According to the study published in the journal Molecular Psychiatry, the new blood test identifies biomarkers in a person’s blood that can objectively measure their current severity and future risk for schizophrenia and match them to treatments that will be most effective for their individual biology.

“Schizophrenia is hard to diagnose, especially early on, and matching people to the right treatment from the beginning is very important,” said Alexander Niculescu, MD, PhD, Professor at the Indiana University School of Medicine, and senior author of the study.

“Stress and drugs, including marijuana, are precipitating factors on a background of genetic vulnerability. If left unchecked, psychosis leads to accumulating biological damage, social damage and psychological damage,” he added.

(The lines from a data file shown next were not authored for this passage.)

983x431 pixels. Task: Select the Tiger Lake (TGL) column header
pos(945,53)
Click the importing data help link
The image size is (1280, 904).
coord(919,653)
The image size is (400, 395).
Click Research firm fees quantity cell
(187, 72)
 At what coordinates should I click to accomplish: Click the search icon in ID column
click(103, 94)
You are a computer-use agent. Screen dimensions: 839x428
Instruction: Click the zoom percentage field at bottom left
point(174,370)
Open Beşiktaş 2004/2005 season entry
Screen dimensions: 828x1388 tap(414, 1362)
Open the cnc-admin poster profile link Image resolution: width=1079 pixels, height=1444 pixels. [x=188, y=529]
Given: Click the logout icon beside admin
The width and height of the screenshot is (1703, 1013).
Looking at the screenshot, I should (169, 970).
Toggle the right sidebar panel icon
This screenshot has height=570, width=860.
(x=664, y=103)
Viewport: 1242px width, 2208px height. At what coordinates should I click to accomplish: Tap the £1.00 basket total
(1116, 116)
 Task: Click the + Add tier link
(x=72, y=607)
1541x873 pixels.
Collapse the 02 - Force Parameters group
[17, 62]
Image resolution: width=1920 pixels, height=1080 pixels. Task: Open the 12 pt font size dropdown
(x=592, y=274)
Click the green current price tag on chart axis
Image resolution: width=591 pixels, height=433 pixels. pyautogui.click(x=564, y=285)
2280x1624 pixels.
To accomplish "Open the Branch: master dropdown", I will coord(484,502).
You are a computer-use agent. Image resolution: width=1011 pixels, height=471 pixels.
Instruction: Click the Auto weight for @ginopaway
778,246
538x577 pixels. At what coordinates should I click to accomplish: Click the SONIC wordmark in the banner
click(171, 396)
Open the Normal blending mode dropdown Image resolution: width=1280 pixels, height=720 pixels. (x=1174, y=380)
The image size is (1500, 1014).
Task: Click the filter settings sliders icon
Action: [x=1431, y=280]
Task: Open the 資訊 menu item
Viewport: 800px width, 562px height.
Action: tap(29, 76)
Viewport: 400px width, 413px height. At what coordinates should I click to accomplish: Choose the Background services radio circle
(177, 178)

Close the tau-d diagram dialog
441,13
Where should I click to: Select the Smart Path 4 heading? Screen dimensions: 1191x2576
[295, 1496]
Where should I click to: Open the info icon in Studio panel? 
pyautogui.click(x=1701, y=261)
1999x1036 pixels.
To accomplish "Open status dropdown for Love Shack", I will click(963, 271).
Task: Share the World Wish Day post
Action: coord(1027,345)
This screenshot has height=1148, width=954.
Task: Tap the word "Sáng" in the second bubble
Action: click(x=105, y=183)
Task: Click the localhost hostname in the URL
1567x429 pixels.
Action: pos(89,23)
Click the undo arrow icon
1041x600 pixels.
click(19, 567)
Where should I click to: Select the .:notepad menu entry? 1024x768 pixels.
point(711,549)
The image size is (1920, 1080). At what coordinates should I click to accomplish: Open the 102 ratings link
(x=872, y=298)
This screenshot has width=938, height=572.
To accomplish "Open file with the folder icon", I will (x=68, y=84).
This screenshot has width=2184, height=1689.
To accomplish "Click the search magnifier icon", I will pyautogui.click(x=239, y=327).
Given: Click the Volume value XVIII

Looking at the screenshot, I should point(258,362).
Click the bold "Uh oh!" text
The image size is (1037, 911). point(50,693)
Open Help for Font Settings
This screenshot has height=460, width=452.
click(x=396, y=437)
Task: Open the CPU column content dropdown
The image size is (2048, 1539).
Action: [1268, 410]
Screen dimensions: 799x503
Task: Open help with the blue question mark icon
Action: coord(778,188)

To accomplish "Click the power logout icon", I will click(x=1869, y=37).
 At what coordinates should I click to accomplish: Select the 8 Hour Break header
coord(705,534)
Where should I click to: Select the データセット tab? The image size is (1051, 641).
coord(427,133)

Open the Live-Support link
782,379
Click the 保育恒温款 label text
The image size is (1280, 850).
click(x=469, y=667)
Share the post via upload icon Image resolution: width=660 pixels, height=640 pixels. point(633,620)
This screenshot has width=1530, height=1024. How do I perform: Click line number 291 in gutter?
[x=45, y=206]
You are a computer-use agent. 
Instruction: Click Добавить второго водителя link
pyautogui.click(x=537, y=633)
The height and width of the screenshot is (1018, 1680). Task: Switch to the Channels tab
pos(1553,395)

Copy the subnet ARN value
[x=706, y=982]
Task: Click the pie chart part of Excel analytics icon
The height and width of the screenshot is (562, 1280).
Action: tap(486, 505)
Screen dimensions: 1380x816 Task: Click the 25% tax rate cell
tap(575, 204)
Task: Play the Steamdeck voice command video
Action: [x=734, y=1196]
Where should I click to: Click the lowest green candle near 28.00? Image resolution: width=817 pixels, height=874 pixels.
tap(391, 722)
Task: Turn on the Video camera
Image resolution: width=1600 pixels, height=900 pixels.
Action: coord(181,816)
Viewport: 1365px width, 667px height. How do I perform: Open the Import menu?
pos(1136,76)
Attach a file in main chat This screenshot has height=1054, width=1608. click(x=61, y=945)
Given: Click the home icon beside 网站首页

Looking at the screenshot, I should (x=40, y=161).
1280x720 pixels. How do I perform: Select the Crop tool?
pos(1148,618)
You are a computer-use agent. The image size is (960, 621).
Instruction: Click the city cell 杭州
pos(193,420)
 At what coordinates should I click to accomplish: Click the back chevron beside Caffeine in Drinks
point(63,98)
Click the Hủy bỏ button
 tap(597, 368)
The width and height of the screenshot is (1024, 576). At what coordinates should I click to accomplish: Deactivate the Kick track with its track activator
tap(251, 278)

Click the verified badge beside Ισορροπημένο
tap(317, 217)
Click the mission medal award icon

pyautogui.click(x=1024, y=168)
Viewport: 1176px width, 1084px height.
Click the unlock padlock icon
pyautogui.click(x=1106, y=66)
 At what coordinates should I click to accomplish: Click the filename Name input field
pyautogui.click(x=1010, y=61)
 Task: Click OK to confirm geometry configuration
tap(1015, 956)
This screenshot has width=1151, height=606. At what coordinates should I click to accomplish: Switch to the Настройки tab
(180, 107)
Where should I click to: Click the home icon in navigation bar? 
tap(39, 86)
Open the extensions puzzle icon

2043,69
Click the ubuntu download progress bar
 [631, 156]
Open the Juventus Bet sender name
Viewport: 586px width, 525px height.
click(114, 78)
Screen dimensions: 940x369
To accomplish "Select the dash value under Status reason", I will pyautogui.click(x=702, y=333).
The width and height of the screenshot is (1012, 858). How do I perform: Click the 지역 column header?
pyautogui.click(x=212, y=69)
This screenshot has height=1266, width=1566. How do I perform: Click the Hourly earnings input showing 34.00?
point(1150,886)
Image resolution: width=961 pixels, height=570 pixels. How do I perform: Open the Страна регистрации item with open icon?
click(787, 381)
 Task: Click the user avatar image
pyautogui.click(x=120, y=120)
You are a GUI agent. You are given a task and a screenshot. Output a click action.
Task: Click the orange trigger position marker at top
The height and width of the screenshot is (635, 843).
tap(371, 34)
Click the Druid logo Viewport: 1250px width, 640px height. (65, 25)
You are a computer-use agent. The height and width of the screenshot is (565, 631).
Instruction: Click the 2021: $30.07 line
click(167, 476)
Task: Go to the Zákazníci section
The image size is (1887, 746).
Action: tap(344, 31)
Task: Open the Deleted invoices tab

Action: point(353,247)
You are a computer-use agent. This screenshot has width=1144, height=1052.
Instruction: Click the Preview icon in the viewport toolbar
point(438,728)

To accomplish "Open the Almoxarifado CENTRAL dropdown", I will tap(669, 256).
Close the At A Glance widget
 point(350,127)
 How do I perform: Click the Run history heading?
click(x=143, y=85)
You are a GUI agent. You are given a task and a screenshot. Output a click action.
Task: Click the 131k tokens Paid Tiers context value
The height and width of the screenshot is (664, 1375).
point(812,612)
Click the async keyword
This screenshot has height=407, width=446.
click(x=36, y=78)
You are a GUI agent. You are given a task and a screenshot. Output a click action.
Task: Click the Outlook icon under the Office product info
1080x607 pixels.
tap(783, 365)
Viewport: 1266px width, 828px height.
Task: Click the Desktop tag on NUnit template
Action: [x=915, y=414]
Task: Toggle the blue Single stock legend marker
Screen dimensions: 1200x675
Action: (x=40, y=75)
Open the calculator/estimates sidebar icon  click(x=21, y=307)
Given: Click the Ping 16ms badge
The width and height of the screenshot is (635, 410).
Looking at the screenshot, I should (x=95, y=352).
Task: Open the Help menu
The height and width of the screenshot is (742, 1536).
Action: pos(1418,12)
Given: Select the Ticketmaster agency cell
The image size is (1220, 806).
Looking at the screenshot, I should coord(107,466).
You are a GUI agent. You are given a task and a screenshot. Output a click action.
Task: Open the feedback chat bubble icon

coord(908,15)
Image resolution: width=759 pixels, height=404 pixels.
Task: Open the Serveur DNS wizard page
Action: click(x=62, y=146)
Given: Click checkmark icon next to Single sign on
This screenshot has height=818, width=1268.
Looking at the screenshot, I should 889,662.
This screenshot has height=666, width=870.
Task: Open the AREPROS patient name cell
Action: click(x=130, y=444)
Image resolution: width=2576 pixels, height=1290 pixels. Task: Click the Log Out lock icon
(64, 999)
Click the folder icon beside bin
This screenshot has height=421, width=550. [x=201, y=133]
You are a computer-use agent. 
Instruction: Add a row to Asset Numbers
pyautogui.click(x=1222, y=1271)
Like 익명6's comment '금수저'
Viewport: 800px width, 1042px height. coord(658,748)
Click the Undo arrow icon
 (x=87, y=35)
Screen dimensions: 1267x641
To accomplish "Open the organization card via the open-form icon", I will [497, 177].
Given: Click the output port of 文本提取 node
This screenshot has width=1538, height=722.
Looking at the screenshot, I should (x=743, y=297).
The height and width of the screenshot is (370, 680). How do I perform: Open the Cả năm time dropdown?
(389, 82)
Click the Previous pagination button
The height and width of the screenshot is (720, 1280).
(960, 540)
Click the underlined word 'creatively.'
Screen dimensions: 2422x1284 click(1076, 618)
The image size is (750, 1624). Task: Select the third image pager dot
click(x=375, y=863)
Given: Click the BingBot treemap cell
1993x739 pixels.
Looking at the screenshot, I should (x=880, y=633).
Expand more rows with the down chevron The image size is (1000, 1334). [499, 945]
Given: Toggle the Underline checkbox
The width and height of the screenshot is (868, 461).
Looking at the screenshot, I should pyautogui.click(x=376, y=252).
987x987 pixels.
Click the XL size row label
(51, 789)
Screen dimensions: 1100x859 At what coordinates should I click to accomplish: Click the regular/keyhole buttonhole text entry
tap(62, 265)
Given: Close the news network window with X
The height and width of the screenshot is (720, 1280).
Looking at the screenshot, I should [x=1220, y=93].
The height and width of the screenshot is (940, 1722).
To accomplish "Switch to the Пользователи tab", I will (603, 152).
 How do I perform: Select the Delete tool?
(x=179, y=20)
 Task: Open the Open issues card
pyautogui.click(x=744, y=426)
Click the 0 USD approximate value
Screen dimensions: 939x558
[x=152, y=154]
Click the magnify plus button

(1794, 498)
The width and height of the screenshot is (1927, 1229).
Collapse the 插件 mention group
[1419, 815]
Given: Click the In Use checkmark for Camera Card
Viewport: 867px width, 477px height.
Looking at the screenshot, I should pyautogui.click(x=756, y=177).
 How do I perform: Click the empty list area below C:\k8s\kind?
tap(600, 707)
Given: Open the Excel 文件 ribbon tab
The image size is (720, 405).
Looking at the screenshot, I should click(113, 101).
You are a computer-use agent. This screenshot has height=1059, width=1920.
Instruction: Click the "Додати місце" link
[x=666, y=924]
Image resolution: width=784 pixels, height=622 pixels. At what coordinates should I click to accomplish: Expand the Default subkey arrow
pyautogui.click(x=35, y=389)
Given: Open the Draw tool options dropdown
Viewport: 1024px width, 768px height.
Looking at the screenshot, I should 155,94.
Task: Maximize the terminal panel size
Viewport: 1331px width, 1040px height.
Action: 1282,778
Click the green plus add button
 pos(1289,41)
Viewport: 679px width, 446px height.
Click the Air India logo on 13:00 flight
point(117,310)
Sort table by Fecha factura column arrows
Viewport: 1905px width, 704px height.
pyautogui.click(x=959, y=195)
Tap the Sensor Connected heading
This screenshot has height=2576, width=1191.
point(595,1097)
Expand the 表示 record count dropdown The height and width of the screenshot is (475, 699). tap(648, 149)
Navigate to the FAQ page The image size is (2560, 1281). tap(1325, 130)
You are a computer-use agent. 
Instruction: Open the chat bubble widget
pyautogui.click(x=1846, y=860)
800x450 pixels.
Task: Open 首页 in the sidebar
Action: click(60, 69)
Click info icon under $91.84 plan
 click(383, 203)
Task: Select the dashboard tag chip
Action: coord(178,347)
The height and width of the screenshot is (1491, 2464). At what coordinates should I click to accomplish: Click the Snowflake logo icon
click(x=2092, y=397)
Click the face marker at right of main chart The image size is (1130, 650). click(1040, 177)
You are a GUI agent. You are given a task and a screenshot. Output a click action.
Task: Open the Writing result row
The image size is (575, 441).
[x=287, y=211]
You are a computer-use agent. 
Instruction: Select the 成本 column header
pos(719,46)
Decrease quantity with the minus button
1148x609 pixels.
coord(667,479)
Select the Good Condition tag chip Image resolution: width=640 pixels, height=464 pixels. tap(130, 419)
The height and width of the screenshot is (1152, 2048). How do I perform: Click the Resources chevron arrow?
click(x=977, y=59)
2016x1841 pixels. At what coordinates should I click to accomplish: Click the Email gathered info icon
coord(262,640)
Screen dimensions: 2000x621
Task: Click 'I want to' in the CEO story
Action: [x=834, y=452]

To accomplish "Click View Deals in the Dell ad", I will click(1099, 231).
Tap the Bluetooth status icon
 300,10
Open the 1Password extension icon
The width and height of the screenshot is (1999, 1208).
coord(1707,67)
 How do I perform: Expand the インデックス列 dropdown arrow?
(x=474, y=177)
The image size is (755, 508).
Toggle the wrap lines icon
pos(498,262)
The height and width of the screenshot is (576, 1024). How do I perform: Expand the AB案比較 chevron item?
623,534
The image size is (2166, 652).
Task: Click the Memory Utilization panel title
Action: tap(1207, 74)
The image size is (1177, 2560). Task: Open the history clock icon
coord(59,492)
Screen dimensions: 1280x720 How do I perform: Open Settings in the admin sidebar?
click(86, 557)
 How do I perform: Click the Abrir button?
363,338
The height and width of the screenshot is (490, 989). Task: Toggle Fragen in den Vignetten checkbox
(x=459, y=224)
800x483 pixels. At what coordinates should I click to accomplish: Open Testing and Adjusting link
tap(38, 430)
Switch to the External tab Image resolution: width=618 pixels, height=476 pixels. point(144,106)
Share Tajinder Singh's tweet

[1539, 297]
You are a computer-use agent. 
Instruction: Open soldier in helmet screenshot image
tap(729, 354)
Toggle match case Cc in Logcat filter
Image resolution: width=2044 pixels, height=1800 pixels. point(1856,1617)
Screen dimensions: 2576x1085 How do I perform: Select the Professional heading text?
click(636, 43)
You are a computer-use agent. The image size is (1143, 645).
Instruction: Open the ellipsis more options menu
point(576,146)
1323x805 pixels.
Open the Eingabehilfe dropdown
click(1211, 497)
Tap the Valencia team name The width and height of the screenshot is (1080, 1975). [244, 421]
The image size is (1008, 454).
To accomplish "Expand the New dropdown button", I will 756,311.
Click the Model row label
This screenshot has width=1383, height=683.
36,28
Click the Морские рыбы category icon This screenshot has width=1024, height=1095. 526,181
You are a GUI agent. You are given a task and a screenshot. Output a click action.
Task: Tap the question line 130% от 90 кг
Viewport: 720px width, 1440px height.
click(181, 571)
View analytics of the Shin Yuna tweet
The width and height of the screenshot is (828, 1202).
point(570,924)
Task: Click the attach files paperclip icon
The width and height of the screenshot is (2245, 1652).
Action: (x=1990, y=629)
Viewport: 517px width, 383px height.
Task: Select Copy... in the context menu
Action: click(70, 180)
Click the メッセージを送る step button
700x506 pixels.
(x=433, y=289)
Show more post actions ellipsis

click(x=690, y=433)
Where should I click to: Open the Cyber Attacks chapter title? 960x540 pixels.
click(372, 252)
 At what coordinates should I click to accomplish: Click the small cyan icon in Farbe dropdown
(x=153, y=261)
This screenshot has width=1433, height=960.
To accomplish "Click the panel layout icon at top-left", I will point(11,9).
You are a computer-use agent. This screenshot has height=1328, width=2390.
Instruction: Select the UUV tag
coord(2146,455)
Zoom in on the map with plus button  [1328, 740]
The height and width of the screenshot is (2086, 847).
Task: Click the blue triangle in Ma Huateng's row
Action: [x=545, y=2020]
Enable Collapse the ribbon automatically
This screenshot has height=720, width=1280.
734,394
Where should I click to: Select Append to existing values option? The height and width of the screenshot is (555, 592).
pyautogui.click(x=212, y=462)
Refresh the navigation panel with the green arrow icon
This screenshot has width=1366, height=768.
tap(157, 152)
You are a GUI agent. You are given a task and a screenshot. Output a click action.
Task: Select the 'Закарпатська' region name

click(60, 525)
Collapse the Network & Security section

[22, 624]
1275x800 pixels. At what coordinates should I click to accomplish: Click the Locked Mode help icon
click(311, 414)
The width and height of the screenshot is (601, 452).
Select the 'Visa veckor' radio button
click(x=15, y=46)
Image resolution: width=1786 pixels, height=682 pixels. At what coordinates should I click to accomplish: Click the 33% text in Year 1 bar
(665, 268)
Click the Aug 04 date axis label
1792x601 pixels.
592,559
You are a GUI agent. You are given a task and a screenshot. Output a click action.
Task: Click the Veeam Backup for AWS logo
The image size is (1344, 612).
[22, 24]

In a study, the researchers tested psychiatric patients that they followed for over a decade. They identified biomarkers that were predictive of high hallucinations and high delusion states, as well as future psychiatric hospitalisations related to hallucinations and delusions.

They found that the best biomarkers were more predictive than the standard scales used to evaluate someone with hallucinations or delusions, meaning the use of this biomarker test can help reduce subjectivity and uncertainty from psychiatric assessments.

“Fortunately, biologically some of the existing medications work quite well if initiated early in the right patients,” Niculescu said.

“Social support is also paramount, and once that and medications are in place, psychological support and therapy can help as well. There is still plenty left to understand and apply about cognition and its abnormalities, but there is reason for optimism in this era of emerging precision psychiatry,” he added.